行家回应煤制气“三大偏见”

煤制天然气是较受业内关注的一种煤化工形式。随着第一批煤制气示范项目相继尘埃落地,国内又相继下发的一批煤制气项目“路条”,若全部按规划投产,煤制气将成为能源格局中一股不容小觑的力量。

但不可否认的是,第一批4个煤制气示范项目,先期投产的庆华新疆项目、大唐克旗项目均遭遇到问题,不能满负荷、稳定运行,甚至出现停车现象。由此,行业内外,对煤制气颇多质疑,煤制气的未来也蒙上一层阴影。

赛鼎工程公司为第一批4个煤制气项目中的3个提供设计服务和气化技术,且赛鼎公司一直站在煤制气气化技术前沿,一定程度上影响煤制气的未来发展。作为赛鼎公司董事长,张庆庚更能了解一线信息,且能提供一种产业化的视角。有鉴于此,记者赶赴山西太原,在赛鼎公司总部专访了张庆庚。

煤制气主流程没有原则性问题

记者:煤制气第一批示范项目中,大唐克旗项目、庆华伊犁项目等或多或少都存在问题,有人据此认为煤制气失败了,您怎么看?

张庆庚:客观来说,煤制气的发展的确出现了问题,但离失败还太远。现在不管是大唐项目、还是庆华的项目,都在正常运行,怎么能叫失败呢?现在煤制气主流程没有原则性问题,但细节还需要努力提高。现在看来,原来类似的煤化工装置规模较小,放大到如今大工业级别,其带来的影响大家都估计不足。举例来说,原先一些化工项目中运行中逸出硫化氢,但由于量比较小,对周边影响不大。如今煤制气动辄几十亿立方米,虽然符合排放标准,但硫化氢总量增加了,气味能扩散很远,如果不收集处理,就会产生环境和社会问题。

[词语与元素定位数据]
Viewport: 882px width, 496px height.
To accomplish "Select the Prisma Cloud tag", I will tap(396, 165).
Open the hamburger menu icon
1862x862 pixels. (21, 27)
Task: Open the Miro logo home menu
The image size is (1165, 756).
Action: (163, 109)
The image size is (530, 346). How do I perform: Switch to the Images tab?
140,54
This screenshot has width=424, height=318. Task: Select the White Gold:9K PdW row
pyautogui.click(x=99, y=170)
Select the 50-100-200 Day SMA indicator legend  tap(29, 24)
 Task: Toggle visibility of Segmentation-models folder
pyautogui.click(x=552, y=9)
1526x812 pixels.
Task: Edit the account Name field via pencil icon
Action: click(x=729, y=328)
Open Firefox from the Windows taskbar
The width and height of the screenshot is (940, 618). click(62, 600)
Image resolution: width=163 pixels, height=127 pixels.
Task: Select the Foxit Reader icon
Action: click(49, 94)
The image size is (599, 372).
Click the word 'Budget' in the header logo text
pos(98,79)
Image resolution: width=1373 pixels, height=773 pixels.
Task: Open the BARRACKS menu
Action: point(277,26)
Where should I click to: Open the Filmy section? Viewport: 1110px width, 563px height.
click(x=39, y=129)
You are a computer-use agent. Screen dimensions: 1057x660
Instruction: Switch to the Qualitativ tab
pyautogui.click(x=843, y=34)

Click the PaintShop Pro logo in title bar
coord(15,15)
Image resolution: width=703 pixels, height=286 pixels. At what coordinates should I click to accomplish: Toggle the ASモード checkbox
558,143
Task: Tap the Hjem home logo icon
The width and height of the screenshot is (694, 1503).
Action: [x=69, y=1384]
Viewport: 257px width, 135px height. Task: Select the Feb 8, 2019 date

> 题目要求 A:
根据煤制气访谈回答下列问题,每题一行。
(i) 赛鼎工程公司为第一批煤制气示范项目中的几个提供了设计服务和气化技术?
(ii) 记者在什么地方专访了张庆庚?
(iii) 张庆庚认为煤制气主流程是否存在原则性问题?
> 题目要求 B:
判断下列说法是否符合煤制气访谈,先回答"是"或"否",再原样引用访谈中起决定作用的文字。
(i) 先期投产的庆华新疆项目和大唐克旗项目都实现了满负荷稳定运行。
(ii) 张庆庚担任赛鼎公司董事长。
(iii) 张庆庚认为煤制气已经失败了。
> 题目要求 C: 从煤制气访谈最后一句之后接着写下去。
这些条目与前面的煤制气访谈没有关系。

> 作答内容 A:
(i) 为第一批4个项目中的3个提供了设计服务和气化技术。
(ii) 在山西太原的赛鼎公司总部。
(iii) 不存在原则性问题,但细节还需要努力提高。

> 作答内容 B:
(i) 否。"先期投产的庆华新疆项目、大唐克旗项目均遭遇到问题,不能满负荷、稳定运行,甚至出现停车现象"
(ii) 是。"作为赛鼎公司董事长,张庆庚更能了解一线信息"
(iii) 否。"煤制气的发展的确出现了问题,但离失败还太远"

> 作答内容 C:
记者:对这个问题,怎么处理?

张庆庚:气味的来源有两个,一个是煤气化过程中产能的硫化氢,还一个是副产品煤焦油里面含有萘,容易挥发。硫化氢现在有成熟的工业分离装置。处理萘目前可以采取的方式是,在后端的油气水分离环节,把储存的水池加上盖,防止气味逸出,然后再把含萘的气体抽离出来,再用酸、碱洗处理一下。

记者:您主要谈这个气味的问题?但之前业内更关注的是钾、纳离子的腐蚀问题。

张庆庚:现在最新遇到,主要的问题是硫化氢和萘的气味问题,新建设的工厂需要提前考虑这个问题。至于钾、纳离子的腐蚀问题,目前已经不是问题。大唐克旗煤制气项目出现腐蚀后,采用inconel625材料进行内衬堆焊,目前再没有遇到相应的腐蚀问题。之前广汇新疆煤制甲醇项目,遭遇氯离子加碱金属腐蚀问题,堆焊采用的是镍基合金,之后也再没有出问题。

记者:钾、纳、氯离子的腐蚀问题来源于煤种的不可知,未来气化用煤是否有可能出现其他类型的腐蚀问题?

张庆庚:钾、纳、氯离子之所以能产生腐蚀效益,是因为这几种离子都具有较高的活性,易发生反应。其实广汇新疆项目遇到的是钾、纳离子和氯离子的综合腐蚀,堆焊后也解决了这一问题。比较活跃的金属离子就那么几种,现在我比较担心的是氟离子,它的腐蚀性比氯离子还要强,现在就是要做好煤质分析,发现有氟需要提前做实验,研究它对金属的腐蚀情况,还需要模拟运行,寻找在气化环境下能抵抗氟离子腐蚀的材料,或者如果氟比较多,就换一种原料煤。目前广汇新疆项目原料煤里就有氟,但是比例非常小。但对氟离子,我们还是需要慎重。

记者:目前困扰煤制气项目不能满负荷运行的煤的热稳定性、机械强度差的问题,如何解决?

张庆庚:是的,庆华新疆项目就遇到这个问题。但这不是气化炉的问题,庆华采用的碎煤加压固定床气化炉对煤的粒径有要求。煤的热稳定性、机械强度差,会造成煤易破碎,从而粒径不满足气化炉要求,影响满负荷运行。目前庆华项目我们准备在煤进气化炉之前,再加一道煤筛选装置,筛除哪些粒径不符合要求的煤。但长期来看,碎煤加压固定床气化炉的技术特点,注定了我们必须接受这一状况。在煤种不达标的情况下,碎煤加压固定床气化炉的设计负荷就应适当降低。国外没有这一问题,主要在前段煤的处理做得比较彻底(如洗煤),提高了入炉煤的质量。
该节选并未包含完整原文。